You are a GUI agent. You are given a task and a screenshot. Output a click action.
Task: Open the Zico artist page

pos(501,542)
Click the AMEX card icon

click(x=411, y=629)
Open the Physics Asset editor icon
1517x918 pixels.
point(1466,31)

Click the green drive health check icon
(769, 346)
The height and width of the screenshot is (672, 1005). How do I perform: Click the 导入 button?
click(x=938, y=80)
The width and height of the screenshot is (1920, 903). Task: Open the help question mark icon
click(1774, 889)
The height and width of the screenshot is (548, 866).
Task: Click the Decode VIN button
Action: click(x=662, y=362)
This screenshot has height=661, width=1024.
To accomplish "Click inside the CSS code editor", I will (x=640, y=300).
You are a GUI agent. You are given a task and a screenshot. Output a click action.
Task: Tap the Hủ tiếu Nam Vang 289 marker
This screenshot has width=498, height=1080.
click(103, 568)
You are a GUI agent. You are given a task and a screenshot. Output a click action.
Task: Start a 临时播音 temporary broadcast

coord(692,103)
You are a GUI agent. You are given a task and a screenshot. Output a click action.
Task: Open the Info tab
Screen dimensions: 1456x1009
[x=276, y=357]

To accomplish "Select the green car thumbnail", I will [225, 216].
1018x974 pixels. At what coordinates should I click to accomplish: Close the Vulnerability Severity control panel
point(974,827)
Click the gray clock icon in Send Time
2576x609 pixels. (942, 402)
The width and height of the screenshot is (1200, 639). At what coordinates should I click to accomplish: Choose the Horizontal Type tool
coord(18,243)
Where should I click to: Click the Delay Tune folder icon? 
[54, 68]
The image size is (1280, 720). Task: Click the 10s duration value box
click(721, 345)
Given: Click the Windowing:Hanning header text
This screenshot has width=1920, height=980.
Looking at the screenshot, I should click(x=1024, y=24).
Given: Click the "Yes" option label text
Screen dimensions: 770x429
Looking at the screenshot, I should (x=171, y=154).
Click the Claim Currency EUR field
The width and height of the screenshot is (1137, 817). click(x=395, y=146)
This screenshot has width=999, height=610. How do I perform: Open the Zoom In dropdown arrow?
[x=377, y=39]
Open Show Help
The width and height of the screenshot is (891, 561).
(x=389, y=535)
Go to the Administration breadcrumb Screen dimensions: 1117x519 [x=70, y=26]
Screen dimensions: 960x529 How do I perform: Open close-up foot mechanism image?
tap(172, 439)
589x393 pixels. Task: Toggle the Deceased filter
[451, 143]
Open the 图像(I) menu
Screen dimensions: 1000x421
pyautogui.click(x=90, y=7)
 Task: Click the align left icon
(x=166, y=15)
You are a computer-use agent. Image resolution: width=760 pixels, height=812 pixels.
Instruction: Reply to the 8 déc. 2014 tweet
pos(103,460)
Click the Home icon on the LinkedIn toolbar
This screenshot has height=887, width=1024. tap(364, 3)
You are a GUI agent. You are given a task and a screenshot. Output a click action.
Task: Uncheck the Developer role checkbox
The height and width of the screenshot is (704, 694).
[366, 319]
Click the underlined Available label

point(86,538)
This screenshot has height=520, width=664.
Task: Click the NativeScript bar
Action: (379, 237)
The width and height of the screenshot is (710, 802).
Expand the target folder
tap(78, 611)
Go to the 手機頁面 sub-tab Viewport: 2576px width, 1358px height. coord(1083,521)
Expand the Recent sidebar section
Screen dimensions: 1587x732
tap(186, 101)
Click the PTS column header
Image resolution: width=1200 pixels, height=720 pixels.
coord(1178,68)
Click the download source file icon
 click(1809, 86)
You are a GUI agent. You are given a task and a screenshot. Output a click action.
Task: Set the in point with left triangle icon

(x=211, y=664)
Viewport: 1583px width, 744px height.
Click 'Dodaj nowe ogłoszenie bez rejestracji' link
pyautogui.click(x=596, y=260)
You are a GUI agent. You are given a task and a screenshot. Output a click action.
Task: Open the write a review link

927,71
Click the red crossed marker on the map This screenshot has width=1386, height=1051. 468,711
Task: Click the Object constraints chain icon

★ ★ ★ ★

Task: Make an exact copy of the material above.

Answer box:
You are a GUI agent. You are given a task and a screenshot. Output a click action.
Task: Open the Zico artist page

pos(501,542)
Click the AMEX card icon

click(x=411, y=629)
Open the Physics Asset editor icon
1517x918 pixels.
point(1466,31)

Click the green drive health check icon
(769, 346)
The height and width of the screenshot is (672, 1005). How do I perform: Click the 导入 button?
click(x=938, y=80)
The width and height of the screenshot is (1920, 903). Task: Open the help question mark icon
click(1774, 889)
The height and width of the screenshot is (548, 866).
Task: Click the Decode VIN button
Action: click(x=662, y=362)
This screenshot has height=661, width=1024.
To accomplish "Click inside the CSS code editor", I will (x=640, y=300).
You are a GUI agent. You are given a task and a screenshot. Output a click action.
Task: Tap the Hủ tiếu Nam Vang 289 marker
This screenshot has width=498, height=1080.
click(103, 568)
You are a GUI agent. You are given a task and a screenshot. Output a click action.
Task: Start a 临时播音 temporary broadcast

coord(692,103)
You are a GUI agent. You are given a task and a screenshot. Output a click action.
Task: Open the Info tab
Screen dimensions: 1456x1009
[x=276, y=357]

To accomplish "Select the green car thumbnail", I will [225, 216].
1018x974 pixels. At what coordinates should I click to accomplish: Close the Vulnerability Severity control panel
point(974,827)
Click the gray clock icon in Send Time
2576x609 pixels. (942, 402)
The width and height of the screenshot is (1200, 639). At what coordinates should I click to accomplish: Choose the Horizontal Type tool
coord(18,243)
Where should I click to: Click the Delay Tune folder icon? 
[54, 68]
The image size is (1280, 720). Task: Click the 10s duration value box
click(721, 345)
Given: Click the Windowing:Hanning header text
This screenshot has width=1920, height=980.
Looking at the screenshot, I should click(x=1024, y=24).
Given: Click the "Yes" option label text
Screen dimensions: 770x429
Looking at the screenshot, I should (x=171, y=154).
Click the Claim Currency EUR field
The width and height of the screenshot is (1137, 817). click(x=395, y=146)
This screenshot has width=999, height=610. How do I perform: Open the Zoom In dropdown arrow?
[x=377, y=39]
Open Show Help
The width and height of the screenshot is (891, 561).
(x=389, y=535)
Go to the Administration breadcrumb Screen dimensions: 1117x519 [x=70, y=26]
Screen dimensions: 960x529 How do I perform: Open close-up foot mechanism image?
tap(172, 439)
589x393 pixels. Task: Toggle the Deceased filter
[451, 143]
Open the 图像(I) menu
Screen dimensions: 1000x421
pyautogui.click(x=90, y=7)
 Task: Click the align left icon
(x=166, y=15)
You are a computer-use agent. Image resolution: width=760 pixels, height=812 pixels.
Instruction: Reply to the 8 déc. 2014 tweet
pos(103,460)
Click the Home icon on the LinkedIn toolbar
This screenshot has height=887, width=1024. tap(364, 3)
You are a GUI agent. You are given a task and a screenshot. Output a click action.
Task: Uncheck the Developer role checkbox
The height and width of the screenshot is (704, 694).
[366, 319]
Click the underlined Available label

point(86,538)
This screenshot has height=520, width=664.
Task: Click the NativeScript bar
Action: (379, 237)
The width and height of the screenshot is (710, 802).
Expand the target folder
tap(78, 611)
Go to the 手機頁面 sub-tab Viewport: 2576px width, 1358px height. coord(1083,521)
Expand the Recent sidebar section
Screen dimensions: 1587x732
tap(186, 101)
Click the PTS column header
Image resolution: width=1200 pixels, height=720 pixels.
coord(1178,68)
Click the download source file icon
 click(1809, 86)
You are a GUI agent. You are given a task and a screenshot. Output a click action.
Task: Set the in point with left triangle icon

(x=211, y=664)
Viewport: 1583px width, 744px height.
Click 'Dodaj nowe ogłoszenie bez rejestracji' link
pyautogui.click(x=596, y=260)
You are a GUI agent. You are given a task and a screenshot. Output a click action.
Task: Open the write a review link

927,71
Click the red crossed marker on the map This screenshot has width=1386, height=1051. 468,711
Task: Click the Object constraints chain icon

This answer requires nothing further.